| EXERCISE REQUIREMENTS |
a. In the article about Martin Hang, which group sold Tennis Club to Fangyuan Media?
b. Rewrite the paragraph beginning "In 2008, his father's publishing firm" from the article about Martin Hang in a shorter form, keeping its main facts.
c. Carry on the article about Martin Hang from the point where it stops.

| TEXT PROVIDED |

· · · · · · ·

By Cecily Liu (China Daily Europe) Updated: 2015-11-13 01:09

Martin Hang says that a year of study in the Netherlands fundamentally influenced his already hard working and open-minded personality, and gave him the confidence about doing business globally.

Hang, the 31-year-old manager of the Chinese magazine Tennis Club, is a second generation family business owner who feels proud of his father's achievements but constantly wants to build on it more.

"My father has a dominating management style and wants to take everything in control. I respect him, but I also have my own views and leadership style," Hang says.

In 2008, his father's publishing firm Fangyuan Media has acquired Tennis Club from the state owned Jiangxi Publishing Group, and asked his son if he would be in charge of the title.

It was not the career opportunity that Hang had planned, but he took it and has never looked back.

"The first three years are the most difficult times. We invested a lot of funds into the magazine, but it took a long time for us to build the distribution channel, increase readership and win advertisers.

"At times I had doubts as to if we would ever become profitable, and I did not know what the future held for me," he says.

· · · · · · ·

| EXTRACTED ENTRIES |
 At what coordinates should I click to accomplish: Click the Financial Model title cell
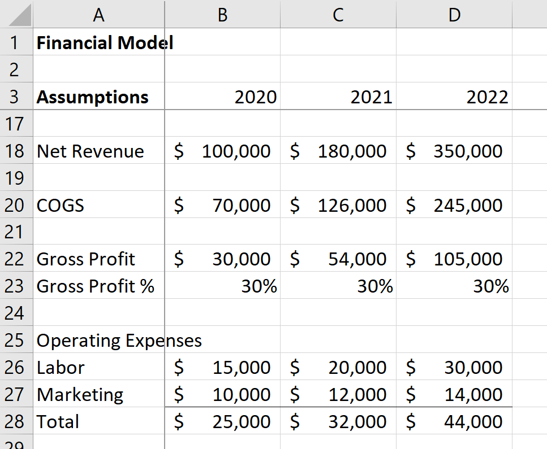(x=98, y=42)
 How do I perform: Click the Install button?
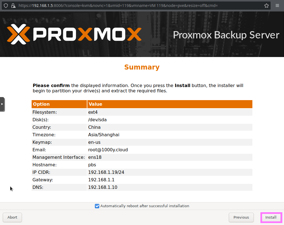pyautogui.click(x=271, y=217)
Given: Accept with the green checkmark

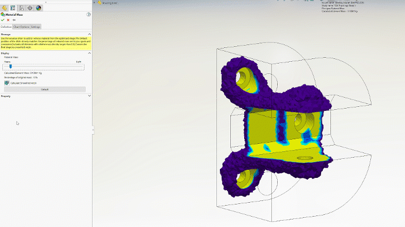Looking at the screenshot, I should tap(2, 20).
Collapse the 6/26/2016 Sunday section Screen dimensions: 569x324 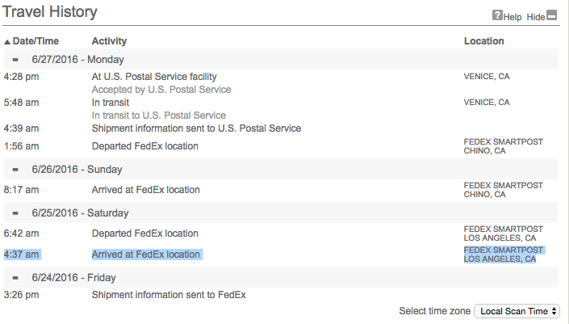(15, 170)
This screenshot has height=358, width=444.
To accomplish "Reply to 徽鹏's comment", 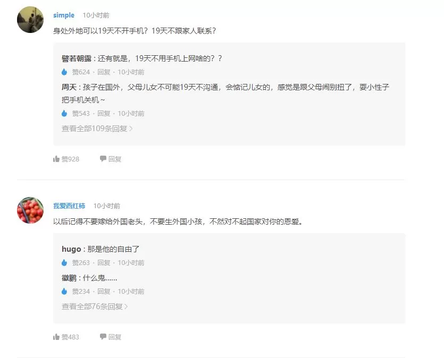I will point(104,291).
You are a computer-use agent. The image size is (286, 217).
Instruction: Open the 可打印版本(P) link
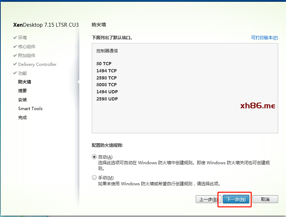[264, 37]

· · · · · · ·

| EXPECTED ANSWERS |
a. The state-owned Jiangxi Publishing Group sold it.

b. In 2008, Fangyuan Media, the publishing firm owned by Hang's father, bought Tennis Club from the state-owned Jiangxi Publishing Group and asked Hang to run the magazine.

c.
But with hard work and smart ideas Hang turned the business around. From a team of just about 6 employees in 2008, the team grew to about 50 today. The readership grew to more than 160,000 across the country, and the business also became profitable.

Despite these incredible achievements, Hang's ambition for his Tennis Club does not stop here. Having studied financial management at Nimbas Business School in Utrecht, the Netherlands, Hang realized that there are many ways to leverage the magazine's strong platform to create additional business.

His team is currently preparing summer school and winter school camps for young tennis players in Western countries, using the magazine's large circulation and established reputation to attract Chinese children who want to learn tennis from the best.

"If I'd never studied abroad I probably would have imagined doing global business to be a big challenge, like my father's generation. But my experience in the Netherlands has taught me it is very manageable," Hang says.

"I came up with this idea because I saw a big gap in the market where every year many Chinese children go overseas to visit Western countries, and I felt we can provide a different product and allow the children who are enthusiastic about tennis to learn something truly rewarding," he says.

Hang had been influenced by his father's entrepreneurial spirit since childhood. His father started a new business in Nanchang in 1993, focusing on advertising and publishing, which now employs about 200 staff.

"I was very much moved by his hard-working attitude. When everyone else is taking a break, or going on holiday, he is still working," he recalls.

His father was founding a business at a time when the Chinese economy was in a period of great transition as private sector businesses in China surged, but the harsh environment that China's first wave of family businesses had to face has shaped his father's harsh and imposing management style.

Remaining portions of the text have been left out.